Carmel and Valadez have been practicing their hosting duties together. Despite working in two separate studios, they’re able to see each other through glass windows.
“She keeps me on my feet. … She and I are having this musical conversation with our different rigs,” he says. “But most importantly, we want that conversation to exist with listeners, with people who are struggling because of COVID. Folks taking the bus, folks going to work, or people who just love music, we want that dialogue to include that audience and break that fourth wall.”
Carmel’s co-hosting duties follow in the footsteps of Anne Litt, who served as first female MBE host and programming director of KCRW's music department since January 2020. Litt will continue her role as programming director moving forward.
“I love being the first anything, but I'll be the second too, you know? As long as it's fun,” Carmel says. “I feel like she's passing the torch to me in a way too. We’re both the first.”

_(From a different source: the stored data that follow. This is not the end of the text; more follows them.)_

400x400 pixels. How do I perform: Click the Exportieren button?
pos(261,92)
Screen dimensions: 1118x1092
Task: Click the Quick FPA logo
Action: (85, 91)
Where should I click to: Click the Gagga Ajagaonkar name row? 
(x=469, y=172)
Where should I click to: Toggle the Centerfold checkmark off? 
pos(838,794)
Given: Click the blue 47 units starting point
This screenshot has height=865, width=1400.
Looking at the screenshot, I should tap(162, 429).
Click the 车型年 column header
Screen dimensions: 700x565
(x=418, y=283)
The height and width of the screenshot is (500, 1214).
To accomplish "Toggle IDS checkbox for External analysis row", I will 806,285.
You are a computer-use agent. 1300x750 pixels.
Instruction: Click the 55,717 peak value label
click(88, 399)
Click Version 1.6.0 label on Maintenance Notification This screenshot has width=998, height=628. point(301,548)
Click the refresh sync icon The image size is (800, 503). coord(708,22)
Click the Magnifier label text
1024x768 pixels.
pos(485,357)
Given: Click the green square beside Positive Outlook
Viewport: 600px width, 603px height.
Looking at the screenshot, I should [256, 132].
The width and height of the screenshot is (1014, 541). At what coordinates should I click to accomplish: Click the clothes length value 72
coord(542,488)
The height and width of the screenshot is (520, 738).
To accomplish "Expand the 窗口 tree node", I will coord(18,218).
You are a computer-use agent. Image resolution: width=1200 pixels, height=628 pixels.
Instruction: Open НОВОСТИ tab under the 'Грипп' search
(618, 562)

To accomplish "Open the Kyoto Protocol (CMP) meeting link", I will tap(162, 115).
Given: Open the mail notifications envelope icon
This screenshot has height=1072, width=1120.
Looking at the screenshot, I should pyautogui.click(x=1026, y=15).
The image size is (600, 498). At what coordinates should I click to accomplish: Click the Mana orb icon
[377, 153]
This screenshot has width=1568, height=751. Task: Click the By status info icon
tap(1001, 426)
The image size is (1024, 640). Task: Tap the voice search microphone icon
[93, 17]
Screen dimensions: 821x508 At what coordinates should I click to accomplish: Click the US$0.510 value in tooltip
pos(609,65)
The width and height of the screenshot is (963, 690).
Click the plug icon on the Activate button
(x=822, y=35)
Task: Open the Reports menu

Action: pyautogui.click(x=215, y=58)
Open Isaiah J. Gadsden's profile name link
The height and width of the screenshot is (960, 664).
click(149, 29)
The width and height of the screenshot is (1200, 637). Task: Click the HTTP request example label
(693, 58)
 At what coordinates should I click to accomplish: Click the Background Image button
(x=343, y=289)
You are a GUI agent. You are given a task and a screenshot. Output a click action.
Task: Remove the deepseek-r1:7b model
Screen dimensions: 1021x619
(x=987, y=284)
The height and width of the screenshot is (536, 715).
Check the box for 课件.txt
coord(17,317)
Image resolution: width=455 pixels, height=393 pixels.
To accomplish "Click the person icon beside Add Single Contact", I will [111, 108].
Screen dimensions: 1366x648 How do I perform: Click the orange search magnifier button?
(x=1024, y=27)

As a DJ, Carmel aims to bring her go-with-the-flow vibe to MBE, and plans to create a smooth listening experience for KCRW audiences.
“I like to have an idea of things I might play, put together a folder or a crate. …. It's a mixture of being prepared and being spontaneous. … We don't want to get stuck to any kind of format,” Carmel says. “We don't want it to feel too hectic, going back and forth. … We're going to figure out the flow, and we'll try different things and see what feels good.”
Carmel and Valadez are keeping their eyes on these artists for 2021
Valadez recommends 24-year old duendita from Queens, New York. “I love her ability to incorporate spirituality, love, loss, [and] also celebrating the uplifting of her ancestry.”
Arlo Parks’ latest song, “Black Dog,” caught Carmel’s ears and attention. “I know that a lot of her songs have to do with mental health and depression. … And she's really interested in supporting folks that are going through that,” Carmel says.
In Kate Davis’ newest album, “A Strange Boy,” she displays her fun approach to music. “I love how quirky and interesting she is. And even just with the song titles alone,” Carmel says, referencing the album’s second track “I’ll Do Anything but Break Dance for Ya, Darling.”
CORRECTION: This story has been corrected to reflect that Anne Litt became KCRW’s program director of music in January 2020, a role she held simultaneously while hosting Morning Becomes Eclectic.